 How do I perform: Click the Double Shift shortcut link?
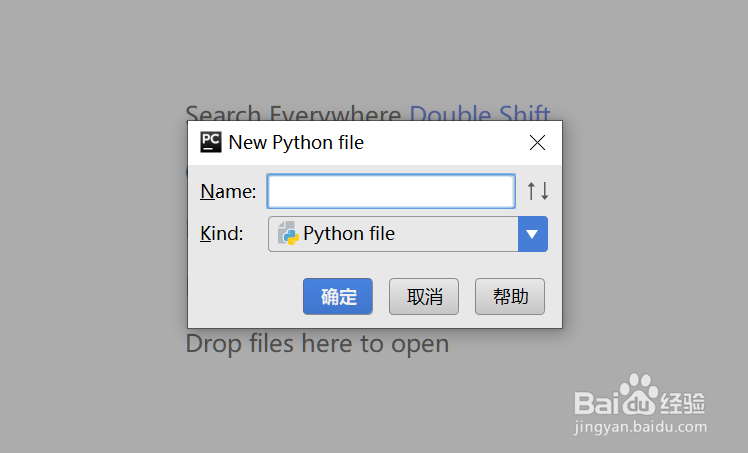[480, 113]
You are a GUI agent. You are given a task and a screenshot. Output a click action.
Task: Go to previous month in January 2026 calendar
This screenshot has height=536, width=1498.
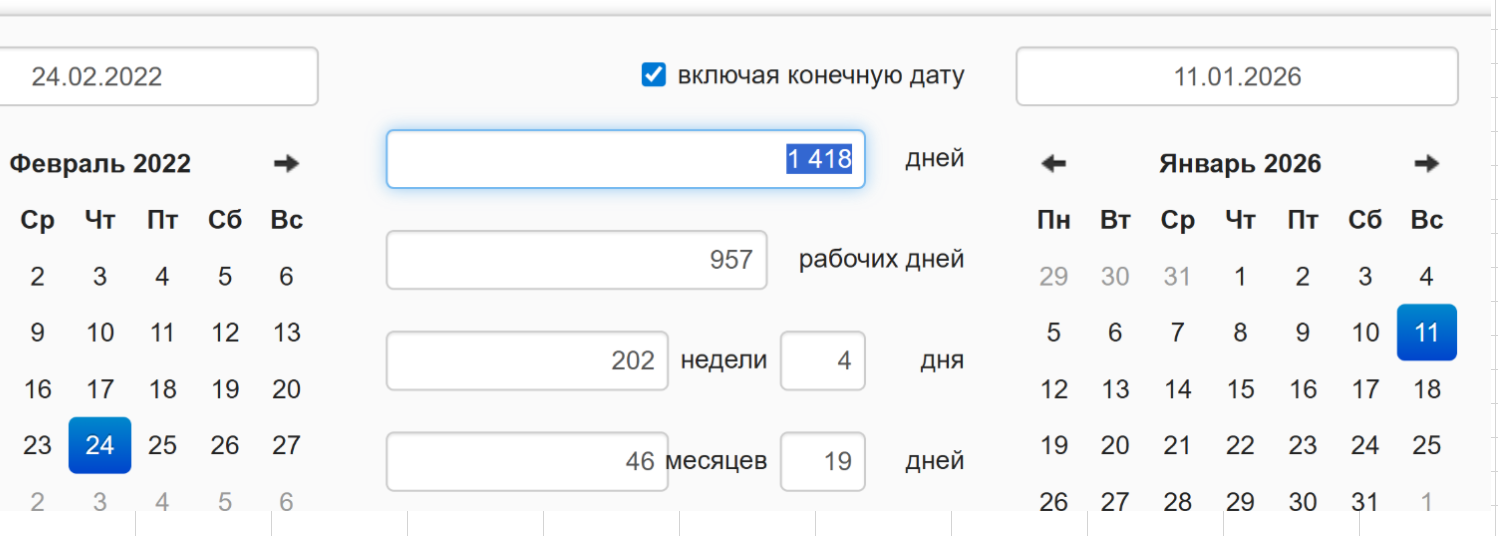point(1053,164)
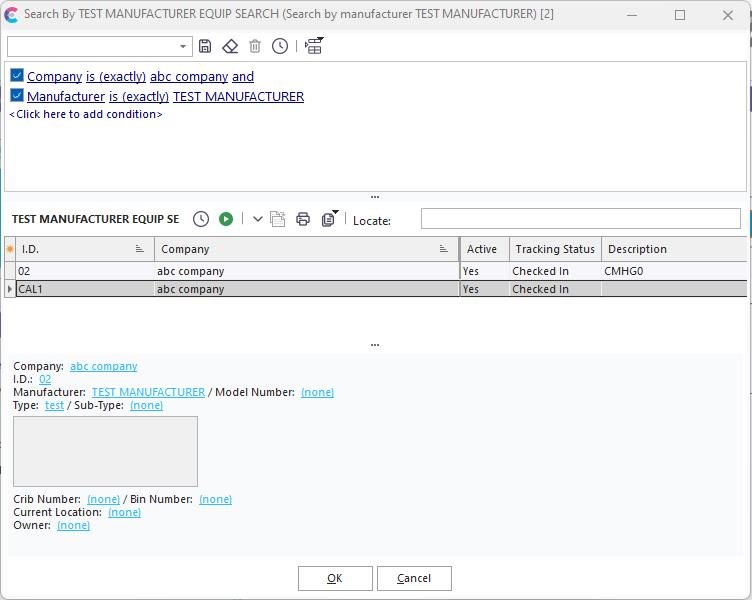The width and height of the screenshot is (752, 600).
Task: Uncheck the Company condition checkbox
Action: pyautogui.click(x=17, y=76)
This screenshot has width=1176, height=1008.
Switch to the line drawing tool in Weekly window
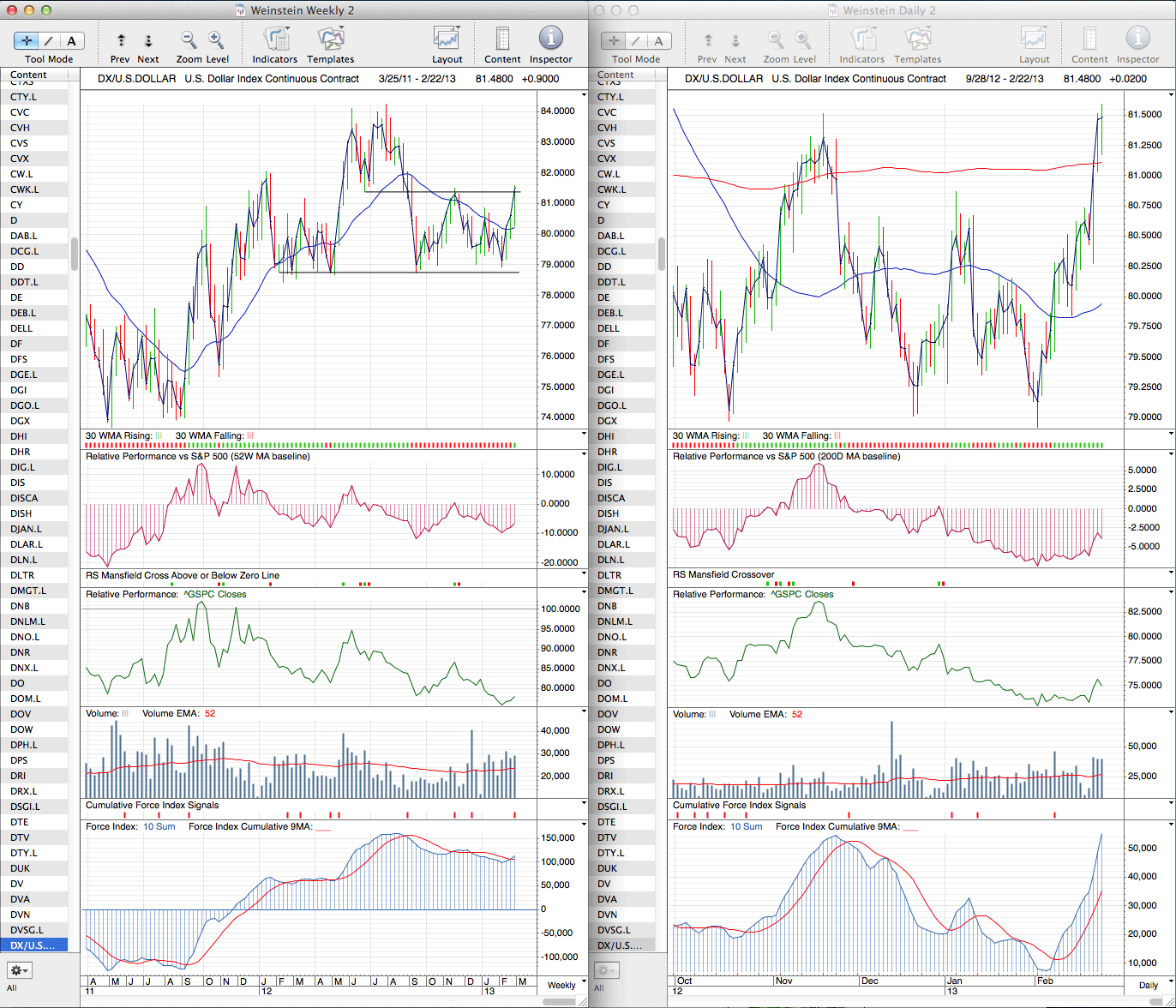49,40
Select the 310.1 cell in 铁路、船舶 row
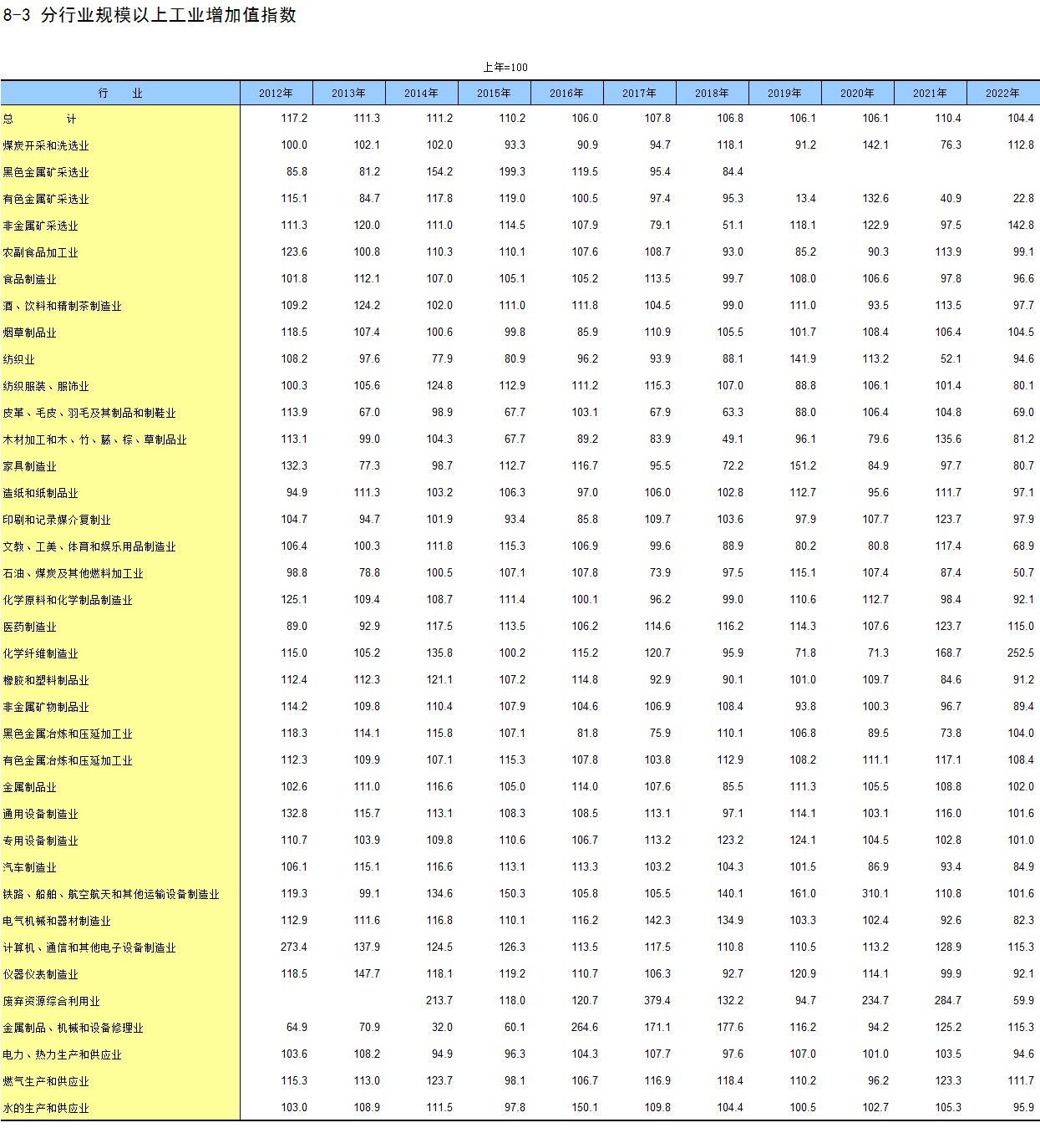The width and height of the screenshot is (1040, 1148). [x=875, y=893]
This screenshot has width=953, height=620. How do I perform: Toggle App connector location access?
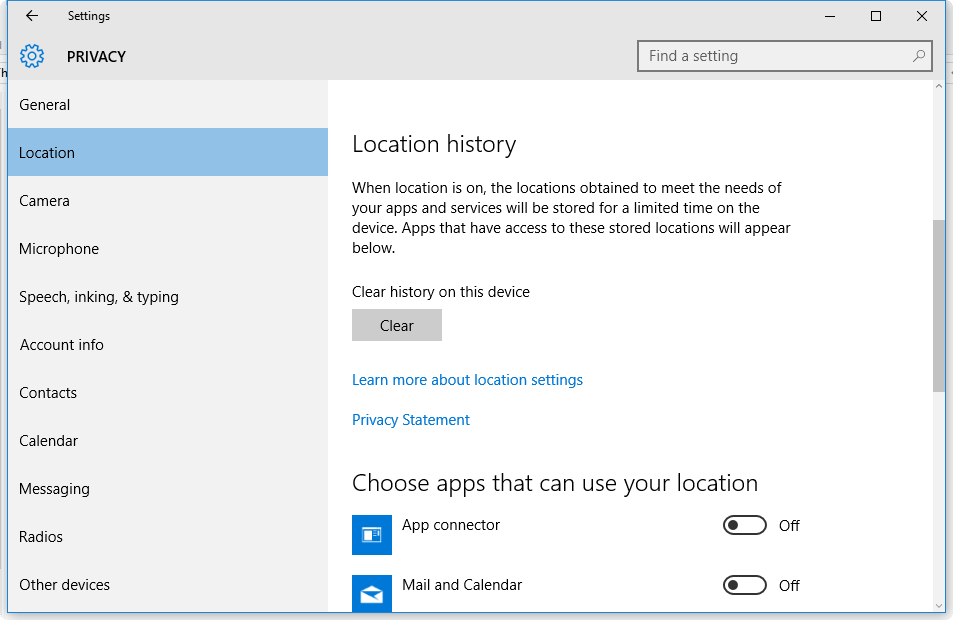[745, 526]
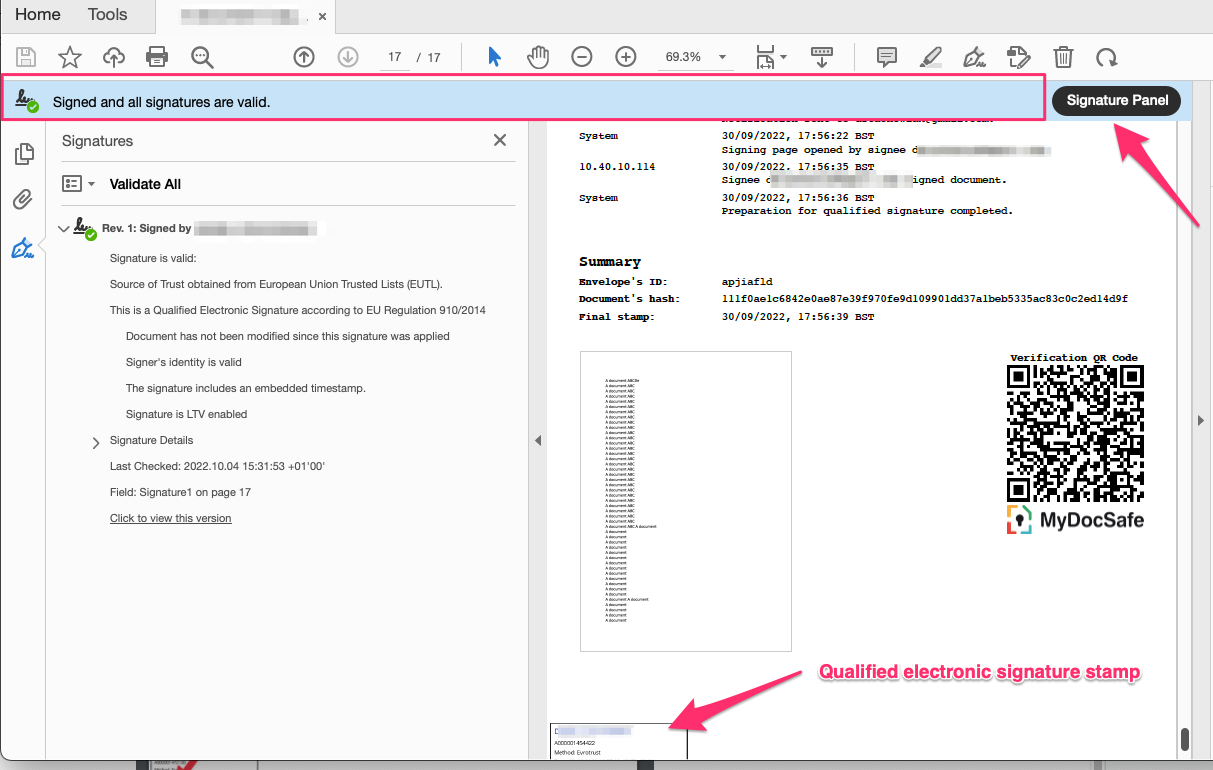Screen dimensions: 1213x770
Task: Open signatures options dropdown menu
Action: pyautogui.click(x=78, y=184)
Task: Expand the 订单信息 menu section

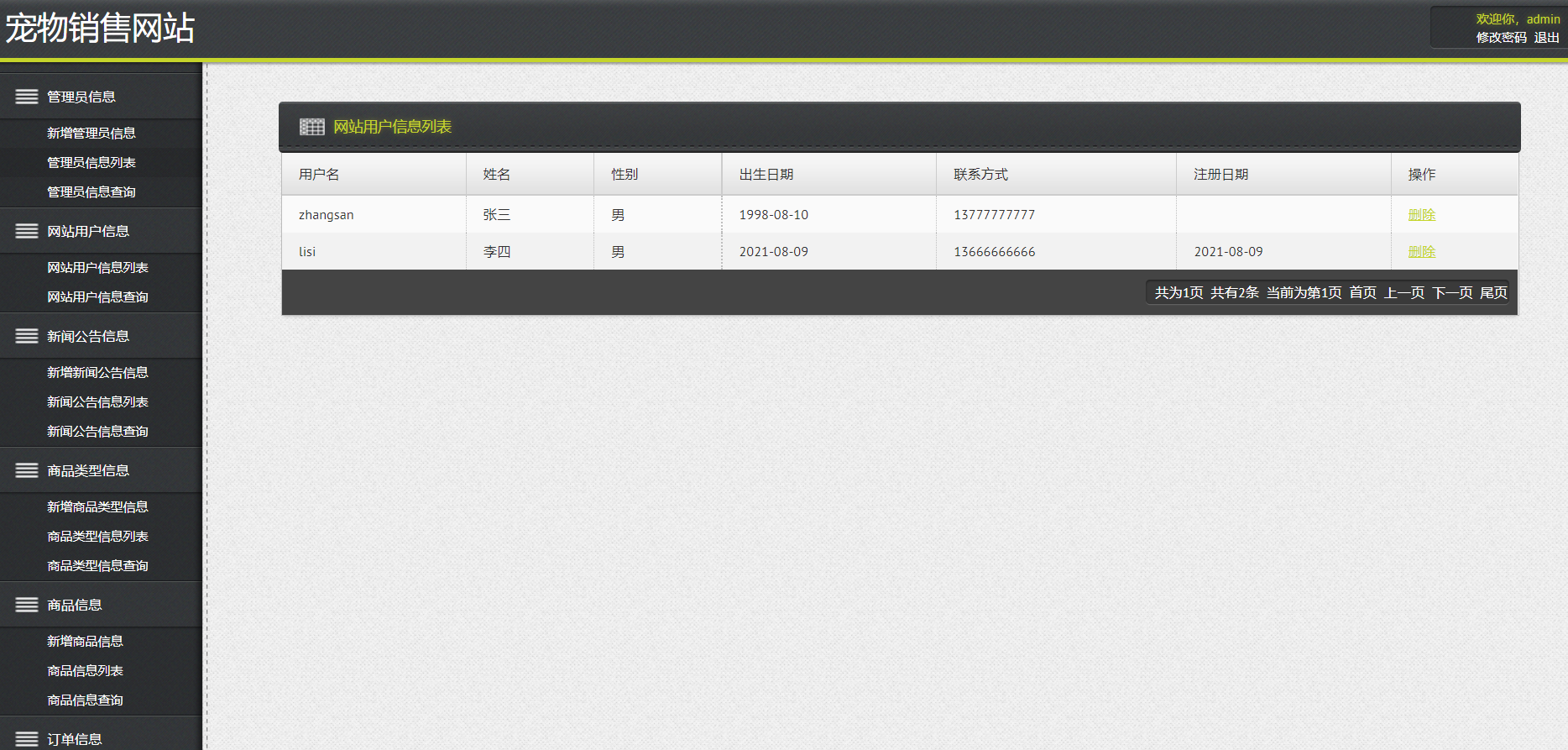Action: click(x=75, y=739)
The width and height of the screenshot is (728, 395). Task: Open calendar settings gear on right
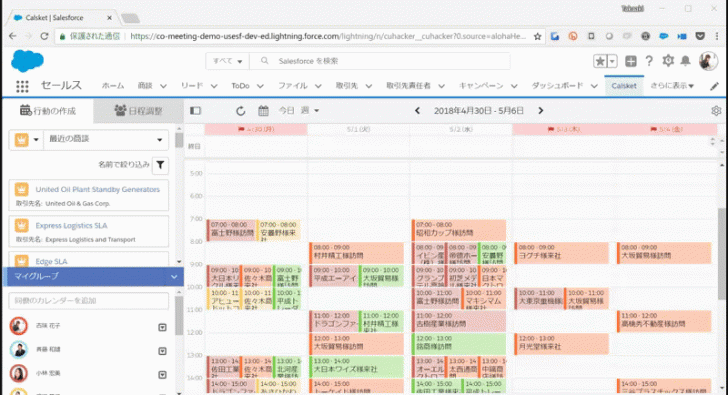pyautogui.click(x=716, y=110)
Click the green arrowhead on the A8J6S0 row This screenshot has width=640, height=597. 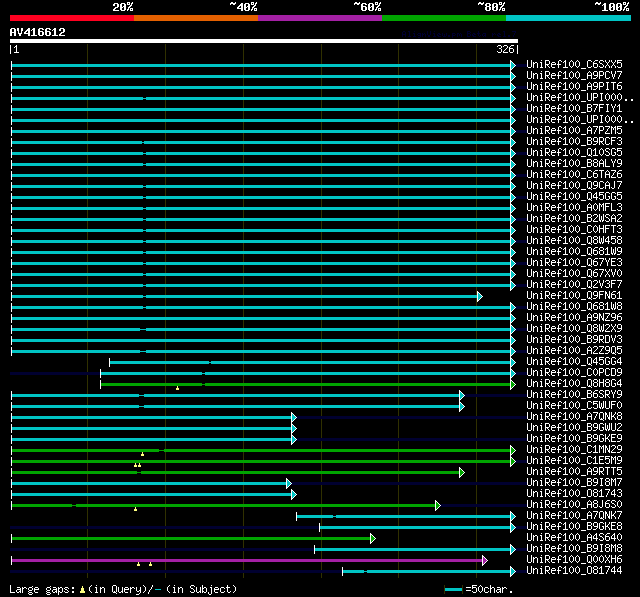pos(438,505)
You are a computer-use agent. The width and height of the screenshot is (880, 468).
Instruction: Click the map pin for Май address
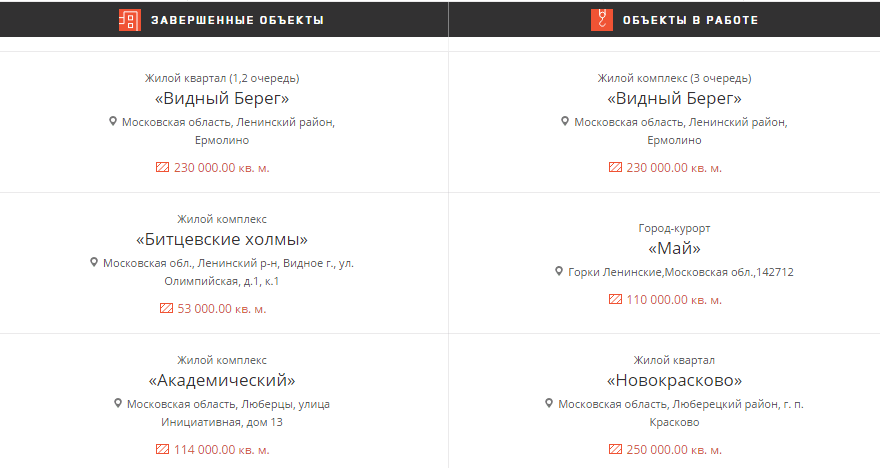coord(559,271)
══════════════════════════════
• Instructions to follow: Your answer should consist of copies of the lines above that include the string "agent".

• Expected output:
You are a GUI agent. You are given a task and a screenshot. Output a click action.
You are a computer-use agent. The width and height of the screenshot is (880, 468).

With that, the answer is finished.